La última hora de la película es perturbadora y desconcertante. Es una hora de planos fijos llenos de renuncia, destrucción y muerte. En ese momento el espectador se da cuenta de que Haneke sí le ha estado ofreciendo pistas a modo de metáforas visuales. Le ha ido llevando de la mano a través de ese caos inconexo de manera imperceptible. Por ejemplo la relación entre los personajes es fría y distante. No hay casi diálogos entre ellos porque no se comunican. Parecen estar muertos emocionalmente, se parecen mucho a los peces que nadan en el acuario que hay en su casa, donde viven en un entorno seguro y bien alimentados, pero en realidad están atrapados entre esas cuatro paredes de cristal en un patético simulacro de vida.

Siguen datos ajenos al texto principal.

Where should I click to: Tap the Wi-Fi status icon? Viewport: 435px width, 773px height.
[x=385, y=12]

La metáfora del túnel de lavado también es muy poderosa: Uno entra dentro con su coche y al salir, el exterior esta limpio y reluciente, pero solo el exterior, en el interior todo sigue igual. Nada cambia. Critica feroz al culto a la apariencia tan en boga en nuestra sociedad.

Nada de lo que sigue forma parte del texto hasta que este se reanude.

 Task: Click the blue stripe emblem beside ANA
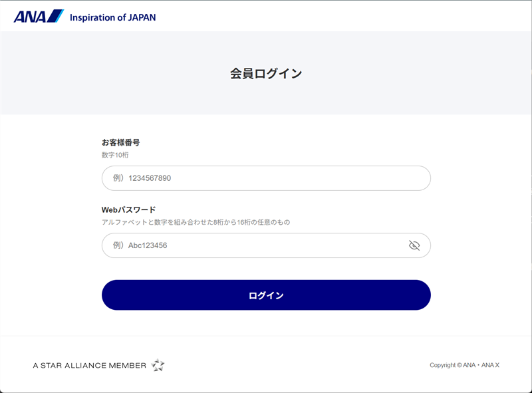click(x=55, y=16)
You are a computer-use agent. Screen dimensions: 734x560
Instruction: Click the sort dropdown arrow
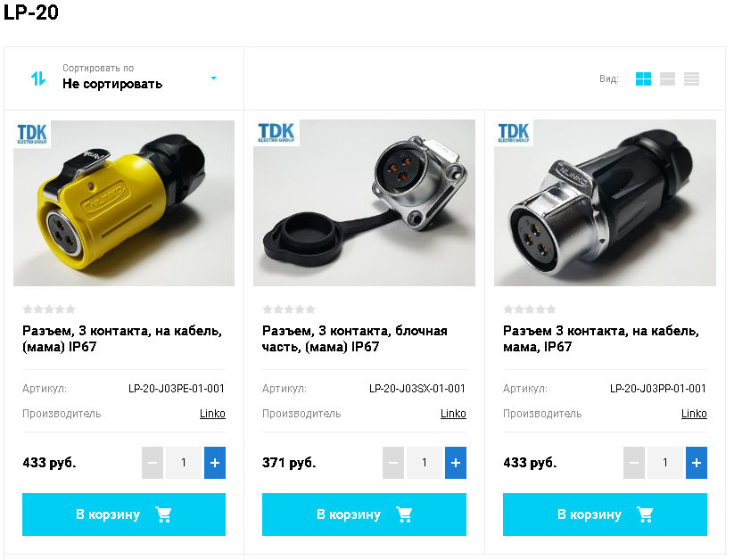coord(213,78)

Las imágenes de la destrucción de todas sus posesiones son brutales, hay una frialdad y una sistematización que perturba hasta lo indecible. Es como si quisieran borrar toda huella de su paso por este mundo. Lo destruyen todo meticulosamente: muebles, objetos, ropa, recuerdos, discos, electrodomésticos. El climax llega cuando arrojan cientos de billetes y monedas por el inodoro. Haneke hace un extenso plano fijo recreándose en la destrucción de uno de los pilares del capitalismo. Para muchas personas será perturbador verlo, es como una herejía, como matar a dios. Incluso puede que para muchos espectadores esa destrucción de dinero sea más perturbadora que ver como los padres asesinan a su propia hija antes de suicidarse; otra prueba más de la alienación que provoca el sistema capitalista en los individuos. Creo que el director austriaco, formado en psicología y filosofía, contaba con ello. Otra imagen recurrente a lo largo del film es la de la playa, una imagen onírica e imposible que supuestamente representa Australia o que quizá simbolice el lugar idílico al que quiere escapar la familia cuando se suicide.

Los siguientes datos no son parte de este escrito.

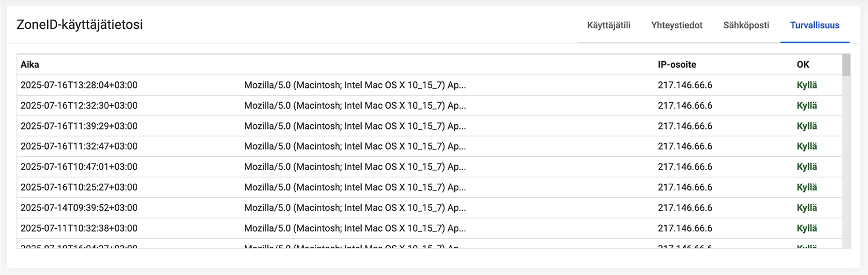868x275 pixels.
Task: Open the Käyttäjätili tab
Action: coord(608,25)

La película está diseñada para perturbar, Haneke tensa la cuerda al límite, pero no necesita escenas explícitas ni sangrientas, ofrece algo más poderoso y efectivo: lo deja todo a la imaginación del espectador. Haneke quiere conectar con esa región oscura de la mente humana que todos poseemos, pero también quiere intentar despertar la conciencia de que la historia que nos narra, también es en mayor o menor medida, la nuestra, porque todo lo que nos muestra es normal, terroríficamente normal y cotidiano. Al igual que los hechos reales en los que esta basada la película, El séptimo continente es una certera advertencia de la muerte de nuestra civilización.